Start of ENTRIES SHOWN
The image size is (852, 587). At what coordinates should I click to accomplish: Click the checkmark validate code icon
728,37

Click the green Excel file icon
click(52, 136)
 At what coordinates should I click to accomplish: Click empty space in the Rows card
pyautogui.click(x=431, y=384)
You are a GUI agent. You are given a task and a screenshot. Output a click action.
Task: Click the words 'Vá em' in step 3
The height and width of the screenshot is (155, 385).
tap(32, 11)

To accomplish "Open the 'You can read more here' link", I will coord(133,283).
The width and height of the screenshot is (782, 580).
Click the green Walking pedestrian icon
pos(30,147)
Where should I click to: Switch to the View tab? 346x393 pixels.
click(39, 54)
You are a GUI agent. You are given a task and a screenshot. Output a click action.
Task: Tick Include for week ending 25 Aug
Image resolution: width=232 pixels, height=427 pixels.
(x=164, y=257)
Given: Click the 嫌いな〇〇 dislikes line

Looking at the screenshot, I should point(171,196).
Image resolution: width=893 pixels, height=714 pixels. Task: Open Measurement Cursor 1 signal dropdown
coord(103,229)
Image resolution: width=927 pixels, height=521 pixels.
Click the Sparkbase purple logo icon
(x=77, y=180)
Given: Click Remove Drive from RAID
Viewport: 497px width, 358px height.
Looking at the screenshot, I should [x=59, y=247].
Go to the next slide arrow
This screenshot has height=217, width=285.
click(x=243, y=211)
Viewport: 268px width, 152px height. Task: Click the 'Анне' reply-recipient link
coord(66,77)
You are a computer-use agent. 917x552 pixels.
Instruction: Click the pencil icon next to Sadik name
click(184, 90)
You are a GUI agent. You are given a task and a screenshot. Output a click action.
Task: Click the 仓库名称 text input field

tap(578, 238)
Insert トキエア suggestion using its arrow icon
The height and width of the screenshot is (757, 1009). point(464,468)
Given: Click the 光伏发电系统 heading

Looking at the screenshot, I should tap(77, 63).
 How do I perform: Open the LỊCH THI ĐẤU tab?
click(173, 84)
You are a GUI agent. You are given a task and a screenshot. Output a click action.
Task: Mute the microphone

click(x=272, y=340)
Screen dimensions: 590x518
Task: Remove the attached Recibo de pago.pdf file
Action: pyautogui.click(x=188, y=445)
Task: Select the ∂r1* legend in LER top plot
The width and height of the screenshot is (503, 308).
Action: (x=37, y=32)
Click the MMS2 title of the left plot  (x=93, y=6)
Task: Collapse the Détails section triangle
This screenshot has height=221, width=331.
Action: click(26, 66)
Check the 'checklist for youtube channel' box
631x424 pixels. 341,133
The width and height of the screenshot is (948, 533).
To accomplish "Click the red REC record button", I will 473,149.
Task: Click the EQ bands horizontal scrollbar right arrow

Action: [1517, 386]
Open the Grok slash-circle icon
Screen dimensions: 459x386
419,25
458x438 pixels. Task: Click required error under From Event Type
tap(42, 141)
End of ENTRIES SHOWN
Exact copies of the line with "Click the Sparkbase purple logo icon" and of every later line in the entries make up the whole answer.

EXPECTED ANSWER.
Click the Sparkbase purple logo icon
(x=77, y=180)
Given: Click Remove Drive from RAID
Viewport: 497px width, 358px height.
Looking at the screenshot, I should [x=59, y=247].
Go to the next slide arrow
This screenshot has height=217, width=285.
click(x=243, y=211)
Viewport: 268px width, 152px height. Task: Click the 'Анне' reply-recipient link
coord(66,77)
You are a computer-use agent. 917x552 pixels.
Instruction: Click the pencil icon next to Sadik name
click(184, 90)
You are a GUI agent. You are given a task and a screenshot. Output a click action.
Task: Click the 仓库名称 text input field

tap(578, 238)
Insert トキエア suggestion using its arrow icon
The height and width of the screenshot is (757, 1009). point(464,468)
Given: Click the 光伏发电系统 heading

Looking at the screenshot, I should tap(77, 63).
 How do I perform: Open the LỊCH THI ĐẤU tab?
click(173, 84)
You are a GUI agent. You are given a task and a screenshot. Output a click action.
Task: Mute the microphone

click(x=272, y=340)
Screen dimensions: 590x518
Task: Remove the attached Recibo de pago.pdf file
Action: pyautogui.click(x=188, y=445)
Task: Select the ∂r1* legend in LER top plot
The width and height of the screenshot is (503, 308).
Action: (x=37, y=32)
Click the MMS2 title of the left plot  (x=93, y=6)
Task: Collapse the Détails section triangle
This screenshot has height=221, width=331.
Action: click(26, 66)
Check the 'checklist for youtube channel' box
631x424 pixels. 341,133
The width and height of the screenshot is (948, 533).
To accomplish "Click the red REC record button", I will 473,149.
Task: Click the EQ bands horizontal scrollbar right arrow

Action: [1517, 386]
Open the Grok slash-circle icon
Screen dimensions: 459x386
419,25
458x438 pixels. Task: Click required error under From Event Type
tap(42, 141)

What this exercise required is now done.